TE ANALYSEREN TEKST:
De raadsman: Ik persisteer. Er was destijds sprake van een nieuw stuk. Dit stuk is ingediend om aan te tonen van welk rekeningnummer het afkomstig was. Vandaar dat dat is aangevoerd. Verwacht werd dat er nader onderzoek werd gedaan bij de ING. Dat is niet gebeurd. Ik meen dat dit stuk rechtmatig is en dat klager daarmee de legale herkomst van het geldbedrag heeft aangetoond.(…)”
3.De beschikking
2. De beoordeling(…)
Bij de beoordeling stelt de rechtbank voorop dat het onderzoek in raadkamer naar aanleiding van een klaagschrift als bedoeld in artikel 552a Sv een summier karakter draagt. Dat betekent dat van de rechter niet kan worden gevergd ten gronde in de mogelijke uitkomst van een nog te voeren hoofdzaak of ontnemingsprocedure te treden.
De rechtbank overweegt over het klaagschrift tegen het strafvorderlijk beslag dat is gelegd op grond van artikel 94 Sv als volgt.

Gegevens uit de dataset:
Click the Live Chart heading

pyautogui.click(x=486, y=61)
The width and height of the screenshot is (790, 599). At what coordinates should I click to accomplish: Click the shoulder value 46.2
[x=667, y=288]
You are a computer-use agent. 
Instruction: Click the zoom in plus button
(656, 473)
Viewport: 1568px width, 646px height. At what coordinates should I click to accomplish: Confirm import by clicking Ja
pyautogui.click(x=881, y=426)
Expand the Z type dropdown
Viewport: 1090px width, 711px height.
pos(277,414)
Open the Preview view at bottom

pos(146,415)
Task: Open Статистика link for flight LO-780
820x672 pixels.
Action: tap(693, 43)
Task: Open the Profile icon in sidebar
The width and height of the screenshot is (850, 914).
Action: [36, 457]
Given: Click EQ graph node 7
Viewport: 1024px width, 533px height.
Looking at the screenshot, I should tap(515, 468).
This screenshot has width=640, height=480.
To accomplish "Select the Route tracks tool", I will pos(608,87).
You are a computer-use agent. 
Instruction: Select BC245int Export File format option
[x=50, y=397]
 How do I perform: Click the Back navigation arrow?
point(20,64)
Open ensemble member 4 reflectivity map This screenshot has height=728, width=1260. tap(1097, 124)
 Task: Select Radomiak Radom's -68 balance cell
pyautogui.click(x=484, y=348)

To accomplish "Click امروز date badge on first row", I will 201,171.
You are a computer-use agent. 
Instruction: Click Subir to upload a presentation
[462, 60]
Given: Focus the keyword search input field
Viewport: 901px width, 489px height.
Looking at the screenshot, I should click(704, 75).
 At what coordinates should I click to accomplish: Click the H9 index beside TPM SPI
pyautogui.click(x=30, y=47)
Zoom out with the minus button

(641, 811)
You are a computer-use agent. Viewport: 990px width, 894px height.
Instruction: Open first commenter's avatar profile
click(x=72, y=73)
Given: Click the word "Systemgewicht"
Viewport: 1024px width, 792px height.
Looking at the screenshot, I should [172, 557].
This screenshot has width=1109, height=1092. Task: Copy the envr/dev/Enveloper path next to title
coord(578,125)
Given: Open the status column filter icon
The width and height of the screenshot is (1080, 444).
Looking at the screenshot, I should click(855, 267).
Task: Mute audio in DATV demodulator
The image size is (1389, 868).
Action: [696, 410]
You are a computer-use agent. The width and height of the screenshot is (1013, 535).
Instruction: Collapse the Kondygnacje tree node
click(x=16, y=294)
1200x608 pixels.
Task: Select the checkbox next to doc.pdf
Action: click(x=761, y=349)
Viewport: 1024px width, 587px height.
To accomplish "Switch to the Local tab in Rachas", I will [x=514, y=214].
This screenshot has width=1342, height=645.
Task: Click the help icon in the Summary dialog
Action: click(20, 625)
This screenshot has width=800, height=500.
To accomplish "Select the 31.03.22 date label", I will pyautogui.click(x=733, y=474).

WAT TE DOEN:
(1) Citeer uit de uitspraak over het beslag letterlijk het gedeelte dat begint bij "De raadsman: Ik" en eindigt bij "Sv als volgt.".
(2) Beantwoord de volgende vragen over de uitspraak over het beslag.
(a) Bij welke bank werd volgens de raadsman nader onderzoek verwacht?
(b) Welk karakter draagt volgens de rechtbank het onderzoek in raadkamer naar aanleiding van een klaagschrift?
(c) Op grond van welk artikel is het strafvorderlijk beslag gelegd?
(3) Ga alstublieft verder met de uitspraak over het beslag en begin direct na de laatste zin.
De gegevens staan los van de tekst en horen er niet bij.

ANTWOORDEN PER OPDRACHT:
(1)
De raadsman: Ik persisteer. Er was destijds sprake van een nieuw stuk. Dit stuk is ingediend om aan te tonen van welk rekeningnummer het afkomstig was. Vandaar dat dat is aangevoerd. Verwacht werd dat er nader onderzoek werd gedaan bij de ING. Dat is niet gebeurd. Ik meen dat dit stuk rechtmatig is en dat klager daarmee de legale herkomst van het geldbedrag heeft aangetoond.(…)”
3.De beschikking
2. De beoordeling(…)
Bij de beoordeling stelt de rechtbank voorop dat het onderzoek in raadkamer naar aanleiding van een klaagschrift als bedoeld in artikel 552a Sv een summier karakter draagt. Dat betekent dat van de rechter niet kan worden gevergd ten gronde in de mogelijke uitkomst van een nog te voeren hoofdzaak of ontnemingsprocedure te treden.
De rechtbank overweegt over het klaagschrift tegen het strafvorderlijk beslag dat is gelegd op grond van artikel 94 Sv als volgt.

(2)
(a) Bij de ING.
(b) Een summier karakter.
(c) Artikel 94 Sv.

(3)
Volgens vaste jurisprudentie van de Hoge Raad sinds HR 28 september 2010, ECLI.NL.HR:2010:BL2823, NJ 2010/654, r.o. 2.8 en 2.9, dient de rechter, in geval van een klaagschrift tegen een op grond van artikel 94 Sv gelegd beslag:
a. te beoordelen of het belang van strafvordering het voortduren van het beslag vordert, en zo neen,
b. de teruggave van het inbeslaggenomen voorwerp te gelasten aan de beslagene, tenzij een ander redelijkerwijs als rechthebbende ten aanzien van dat voorwerp moet worden beschouwd. In dit laatste geval moet het klaagschrift van de beslagene ongegrond worden verklaard en kan, mits de hiervoor bedoelde ander zelf een klaagschrift heeft ingediend, de teruggave aan die rechthebbende worden gelast.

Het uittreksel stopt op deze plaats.